— Begin EXCERPTED PASSAGE —

Posted on 09/19/2013 7:30:28 AM PDT by shadeaud
Within the footprint of California's Rim Fire is an area of 60 square miles where everything is dead, the worst such burn damage in centuries.
(Excerpt) Read more at news.msn.com ...
Oh, it will come back. If the ground was sterilized it will just take a bit longer.
Truth @ post 10. The record of environmental legal battles makes no sense unless you consider how much money advocacy lawyers make.
If it is a normal fire, then yes, there will be seedlings coming up soon. As mentioned earlier, some seeds need fire to germinate. But a fire can get so hot that it actually kills everything within a foot of the surface. This sterilization is rare but may have happened in certain parts of the Rim Fire.
You forgot the best part.
10. Liberals homes get burned up and they and their attorneys rip off the insurance companies.
“Regardless of the devastation, it was not NUKED...were that so, it would be uninhabitable.”
Not really. Hiroshima and Nagasaki are major cities today.
Thanks..I learned something new. Do you know of examples where this has actually happened?
They weren’t nuked with a good bomb....
Obama ain't the only one that needs to be impeached.
I would say its pretty damned dry now.
The only instance that I am aware of are parts of Yellowstone from the fires back in 1988.
I was at MSH about five years ago. The desolation, and regrowth, was astounding. I stood there just staring for a long time. In its truest sense, it was awesome.
I also visited Yellowstone the year before that. It was about ten years after their big fire, and there were green shoots. But parts of that place still smelled of fire and smoke.
33 here in N Nevada today at 6:30 AM.

— End EXCERPTED PASSAGE —

PROBLEMS —
a) According to the Rim Fire thread, how large is the area within the fire's footprint where everything is dead?
b) Render this sentence from the Rim Fire thread in Spanish: "As mentioned earlier, some seeds need fire to germinate."
c) Pick up the Rim Fire thread after its final comment and keep it going.

— Begin DATA —

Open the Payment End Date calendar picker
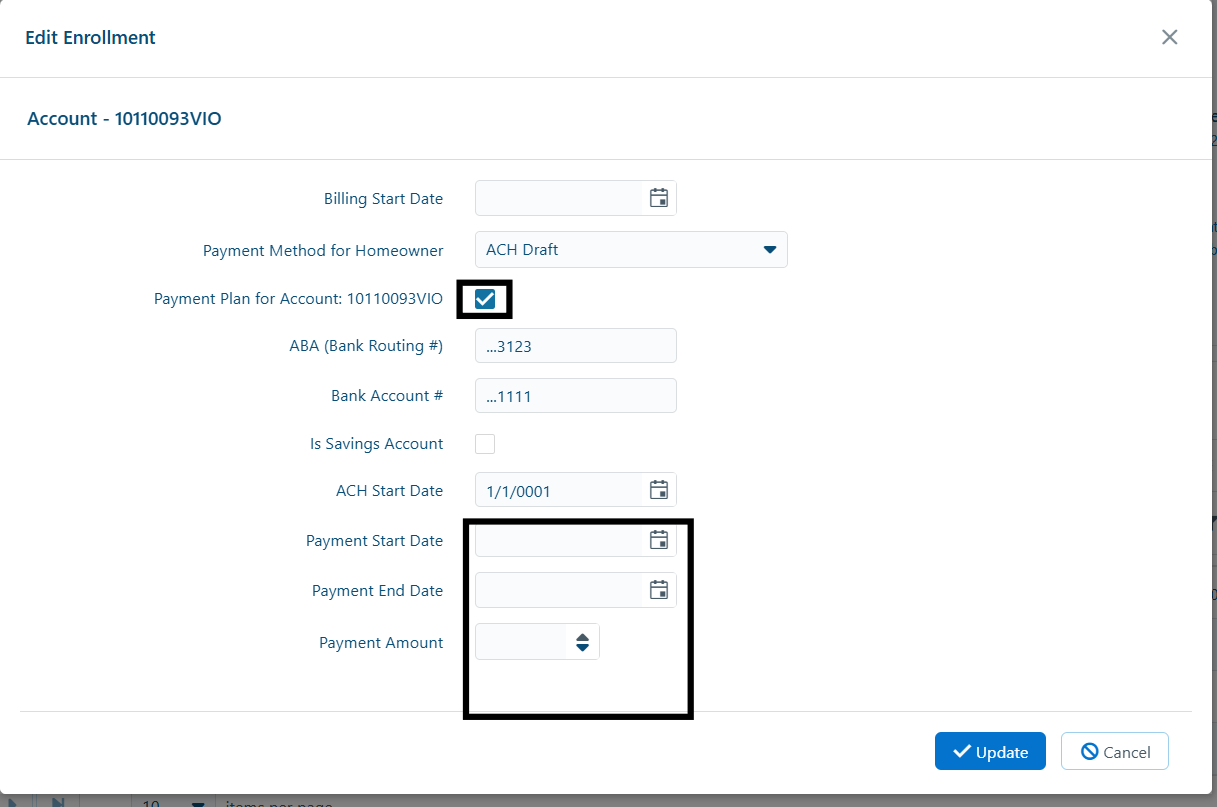 (659, 589)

— End DATA —

ANSWERS TO THE TASKS —
a) 60 square miles.

b) Como se mencionó antes, algunas semillas necesitan el fuego para germinar.

c)
It's as if they have a cardboard bogeyman on a stick and they bring him out during a puppet show:
“Beware Punch, beware Judy, beware Brimstone. look out Prince Bumbo!
Global Warming is coming to steal your silver bananas!”
http://www.theonion.com/articles/local-puppet-ignores-repeated-audience-dragon-warn,1022/
Read the last para "Spring 2010" and also click on the last link under "Resources"
I lived in Idaho most of my life. Several years back, there was a fire that did this same thing. I can't remember which forest, but I heard many folks tell of it after fishing/hunting trips. It was devoid of vegetation for about 5 - 7 years after a very hot, slow moving fire. IIRC, after this period, they went in and seeded the ground with a mix of vegetation and some heavy duty mulch. I did not witness this myself, and it was all hearsay, so take it for what it is.
We had a fire in the Pecos a number of years back. There were holes in the ground going down dozens of feet where the ponderosa pines burned completely to ash, roots and all.
Thank you for a demonstration of appalling ignorance. It will come back all right, to what? After losing millions of tons of topsoil to be washed down into reservoirs, there will be miles of Arctostaphylos sprouted from root crowns, six feet tall, and with no breaks for wildlife or forbs. In a few years, there will then be so many seedling pines that it will pack up completely. Moisture demand by that many trees will dry up streams by as much as 35%. The next wave is beetle kill. Worse, if there is then another fire, with all that standing dry wood left behind, what you get is enough heat to fire the soil into a ceramic. It then takes jackhammers to plant trees.
In the mean time, the cleared landscape is then wide open for the intrusion of roadside weeds into a perfect germination medium. I wish I could show you the miles of musk thistle and cheat grass that resulted from this idiot "let it burn" policy in Mesa Verde National Park. It is a disaster.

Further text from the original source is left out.